As first formulated, the Chinese Room scenario was a direct analogy of a program created by computer scientist Roger C.
Is thinking a kind of computation? InAlan Newell and Herbert Simon created Logic Theorist, a program that modeled human problem-solving methods in order to prove mathematical theorems.
On the other hand, arguments for strong AI typically describe the lowest levels of the mind in order to assert its mechanical nature.
In modern computers this layer is composed of transistors, miniscule electronic switches with properties corresponding to basic Boolean logic. But when closely examined, the history of their efforts is revealed to be a sort of regression, as the layer targeted for replication has moved lower and lower.
Yes, AI may have solved the game of checkersbut this is a far cry from being able to simulate consciousness. One of the most pervasive abuses has been the purely functional description of mental processes.

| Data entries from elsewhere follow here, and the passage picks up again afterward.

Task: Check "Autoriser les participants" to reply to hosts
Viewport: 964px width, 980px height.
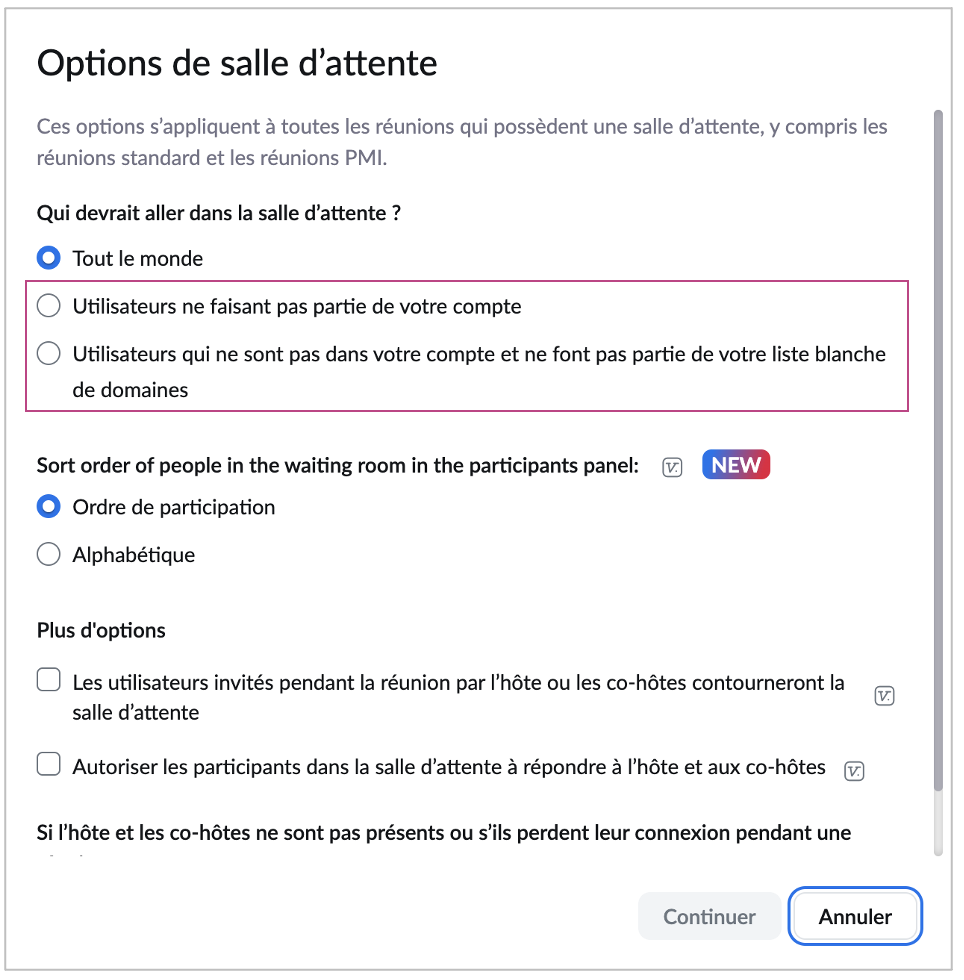Action: point(48,766)
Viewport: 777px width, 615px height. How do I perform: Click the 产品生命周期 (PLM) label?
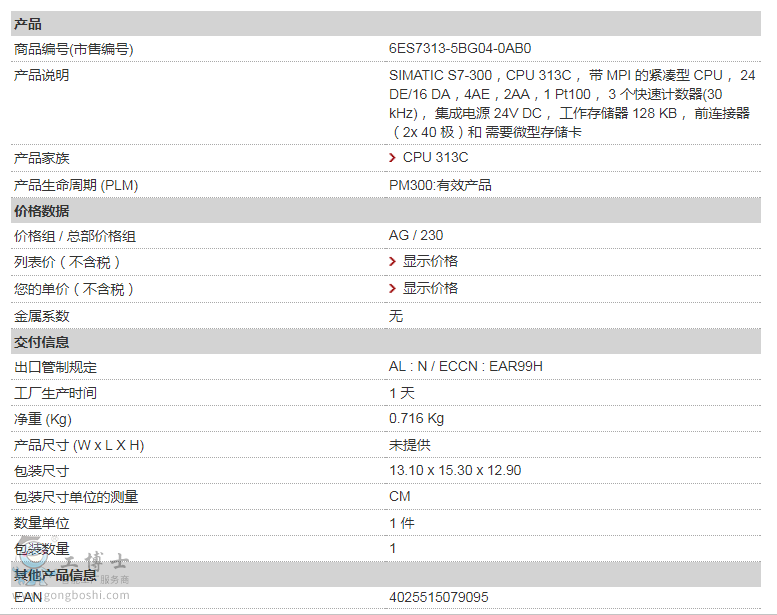(x=76, y=185)
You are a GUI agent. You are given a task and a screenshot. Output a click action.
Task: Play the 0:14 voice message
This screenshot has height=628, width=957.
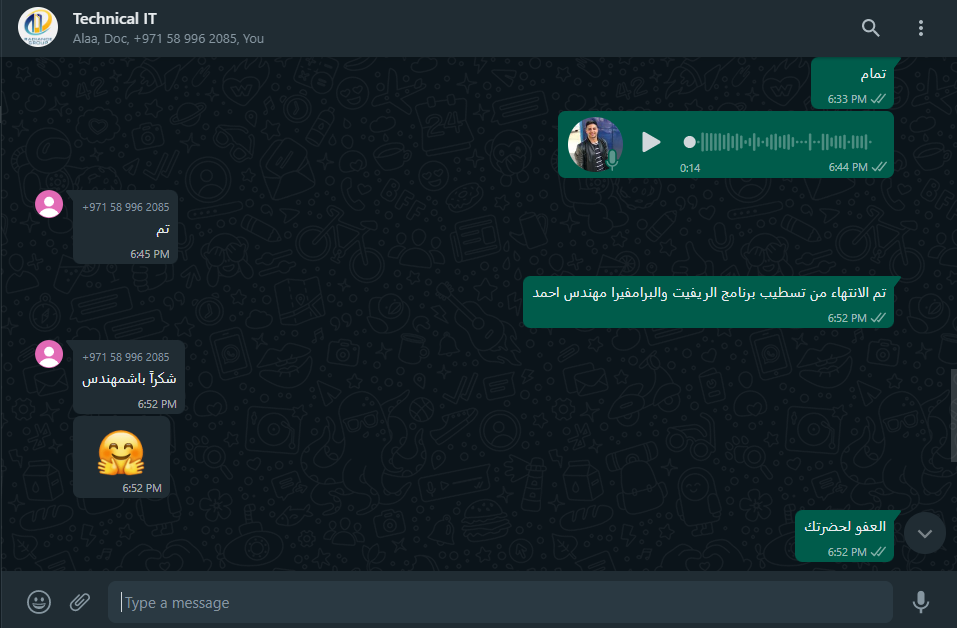pos(651,142)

This dualism means that symbolic systems and their physical instantiations are separable in two important and mirrored ways. If the strong AI project is to be redefined as the task of duplicating the mind at a very low level, it may indeed prove possible — but the result will be something far short of the original goal of AI.
To be sure, some programs can be defined by what output they return for a particular input.
The program must still contain some internal structures and properties. This abstraction is useful because the objects involved in the algorithm can easily be represented by symbols that describe only these relevant properties. Psychology and physics, for example, can each be used to answer a distinct set of questions about a single physical system — the brain.
This is a variation on the "systems reply" that appears more plausible because "the system" now clearly operates like a human brain, which strengthens the intuition that there is something besides the man in the room that could understand Chinese.